2.9 The organisational structure of the financial markets has important implications from the point of view of integration, efficiency and stability. A competitive market structure and transparent trading practices help in improving allocative efficiency of resources. With the initiation of financial sector reforms, a significant transformation has occurred in the structure of various segments of the financial markets. Chapter IV (Financial Market Structure) analyses the structure of various financial markets (the credit market, the money market, the foreign exchange market, the debt market, the capital market, the insurance market and the derivatives market) as it evolved during the 1990s.

2.10 In a market oriented economy, segmented markets could not only obscure the transmission of public policies but also give rise to sub-optimal allocation of resources. Financial markets in India which remained segmented for long are getting increasingly integrated both domestically and internationally following initiation of financial sector reforms in the 1990s. Chapter V (Financial Market Integration) analyses, in detail, various aspects of the integration of financial markets in India. Integration of domestic financial markets is analysed in terms of the linkages across the term structure of interest rates and between interest rates and other asset prices, particularly stock prices. Cross-border integration is studied through various indicators of openness to trade and finance as also the standard international parity conditions.

2.11 As fragilities in the financial system could cause serious damage to the real economy, the importance of policy actions to safeguard financial stability can hardly be over-emphasised. While a modicum of volatility is an integral part of development and integration of the financial markets, excessive volatility could, however, turn out to be destabilising, thereby making the economy vulnerable to a variety of risks. In order to ensure stability of the Indian financial sector, a wide array of measures have been adopted. Chapter VI (Reinforcing Financial Stability) analyses the macro and micro prudential indicators of the financial system, issues of transparency, policy credibility and policy responses to achieve the requisite levels of transparency. The fiscal policy issues having a bearing on financial stability and the criticality of co-ordination among fiscal, monetary and exchange rate policies in ensuring financial and macroeconomic stability have also been examined.

2.12 Finance plays an important role in the process of economic development.

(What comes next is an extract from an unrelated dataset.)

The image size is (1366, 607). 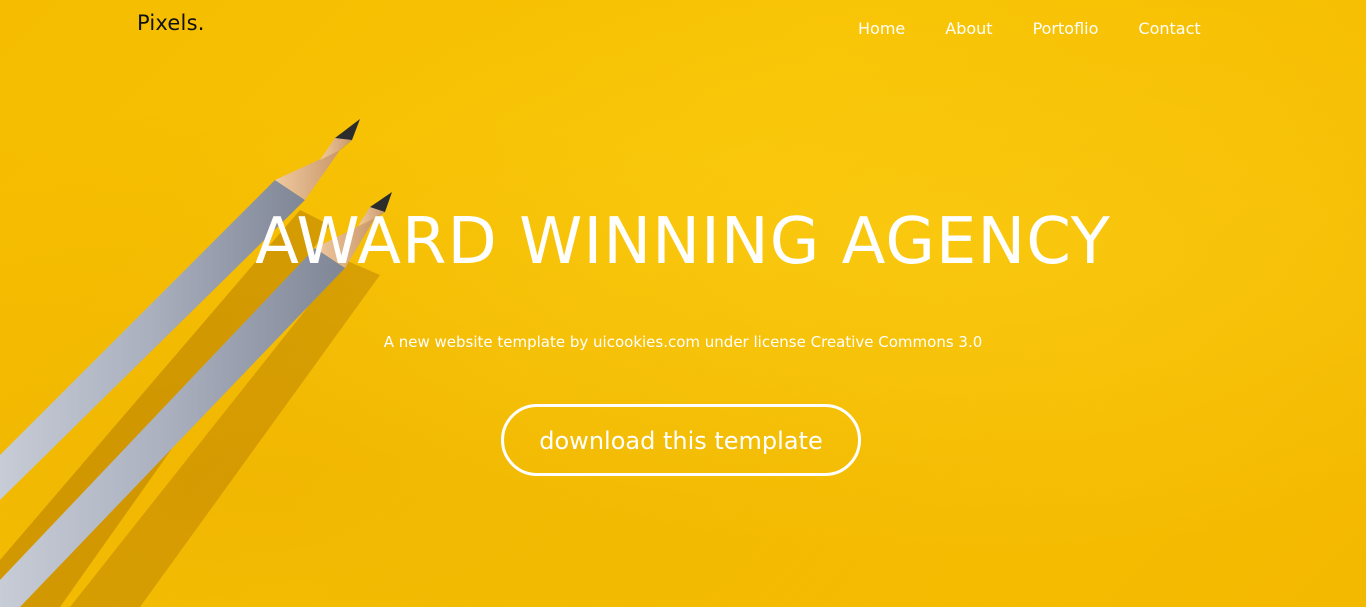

For performing this role effectively, it is necessary that both financial institutions and financial markets are efficient. Various reform measures initiated in the 1990s are, inter alia, aimed at making the financial institutions and markets efficient. Chapter VII (Financial Sector Efficiency) examines, in detail, financial sector efficiency, especially of the banking sector. Efficiency of both the markets and the institutions has improved following competitive pressures resulting from deregulation of financial markets, advances in technology, blurring of distinctions among providers of financial services and increasing integration of markets.


1. McKinnon, R.I., (1973), Money and Capital in Economic Development, Brookings Institution, Washington D.C.

Shaw, G.S., (1973), Financial Deepening in Economic Development, New York, Oxford University Press.